**INSTRUCTIONS FOR THE TASK:**
Pull out every line from the listing that has the word "pixel".

**SOURCE DATA:**
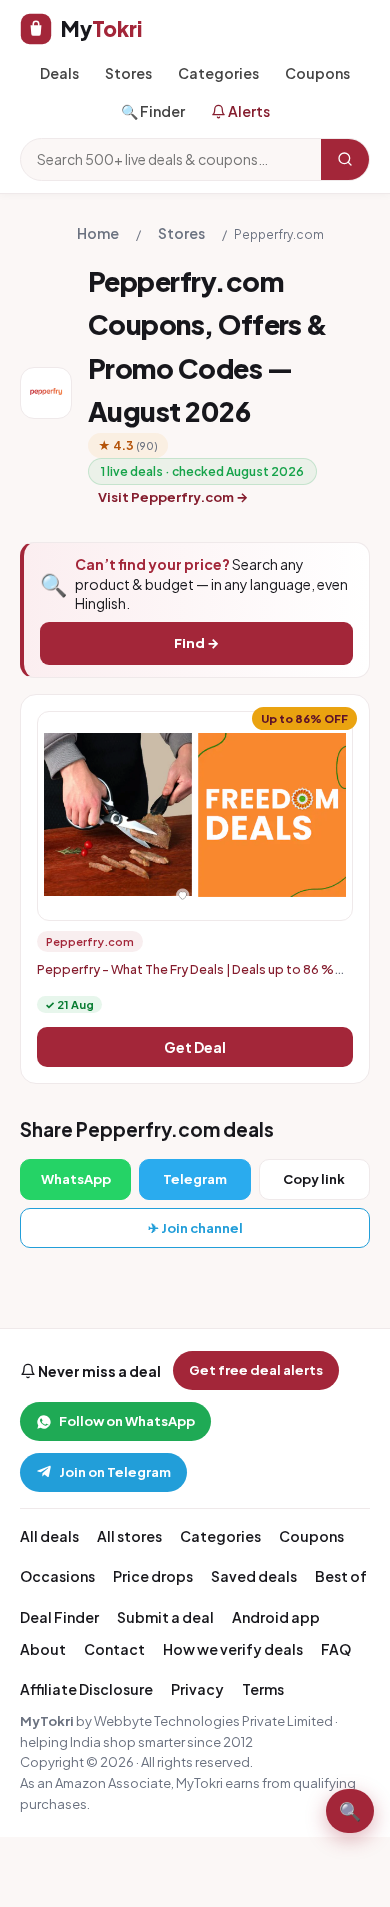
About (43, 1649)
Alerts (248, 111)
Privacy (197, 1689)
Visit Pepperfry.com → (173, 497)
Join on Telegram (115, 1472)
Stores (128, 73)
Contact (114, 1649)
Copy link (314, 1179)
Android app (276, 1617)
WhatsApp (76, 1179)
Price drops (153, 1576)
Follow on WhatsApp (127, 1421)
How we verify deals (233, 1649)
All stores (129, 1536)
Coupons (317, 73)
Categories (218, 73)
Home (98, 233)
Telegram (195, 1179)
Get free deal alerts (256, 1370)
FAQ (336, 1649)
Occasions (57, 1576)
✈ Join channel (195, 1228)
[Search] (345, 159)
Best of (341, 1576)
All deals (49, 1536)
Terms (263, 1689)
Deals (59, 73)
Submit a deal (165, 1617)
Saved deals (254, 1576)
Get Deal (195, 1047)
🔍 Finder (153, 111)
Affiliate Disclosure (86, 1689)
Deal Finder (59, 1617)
--
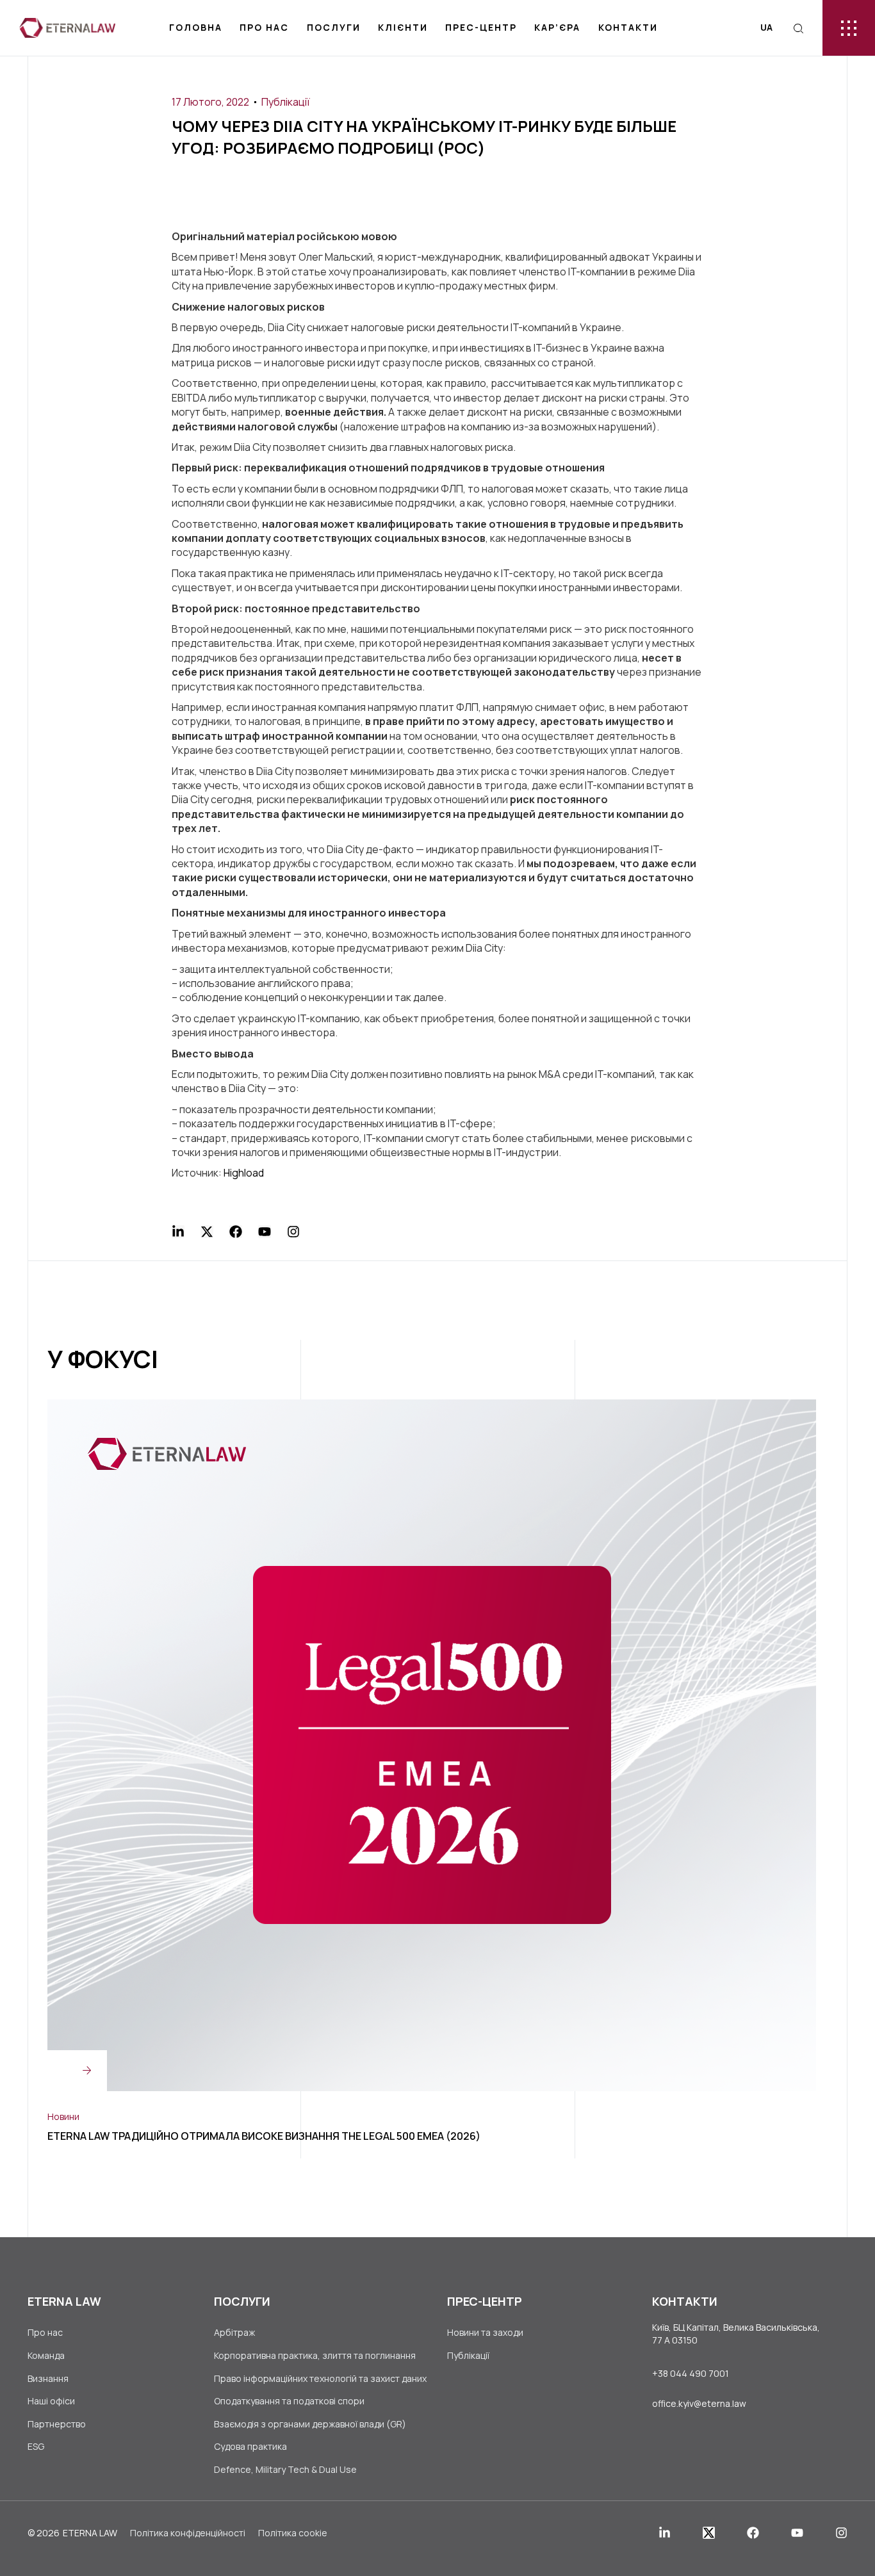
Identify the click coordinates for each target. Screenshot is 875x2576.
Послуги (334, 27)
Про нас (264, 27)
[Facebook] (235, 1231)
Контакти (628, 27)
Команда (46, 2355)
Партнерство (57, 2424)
--
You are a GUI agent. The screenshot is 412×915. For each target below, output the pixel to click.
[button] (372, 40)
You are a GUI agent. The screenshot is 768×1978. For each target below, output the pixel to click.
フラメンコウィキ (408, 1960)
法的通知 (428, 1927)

**RESULT:**
You are a GUI agent. The screenshot is 412×915. For each target below, output the pixel to click.
You are a GUI agent. The screenshot is 768×1978. For each target below, output the pixel to click.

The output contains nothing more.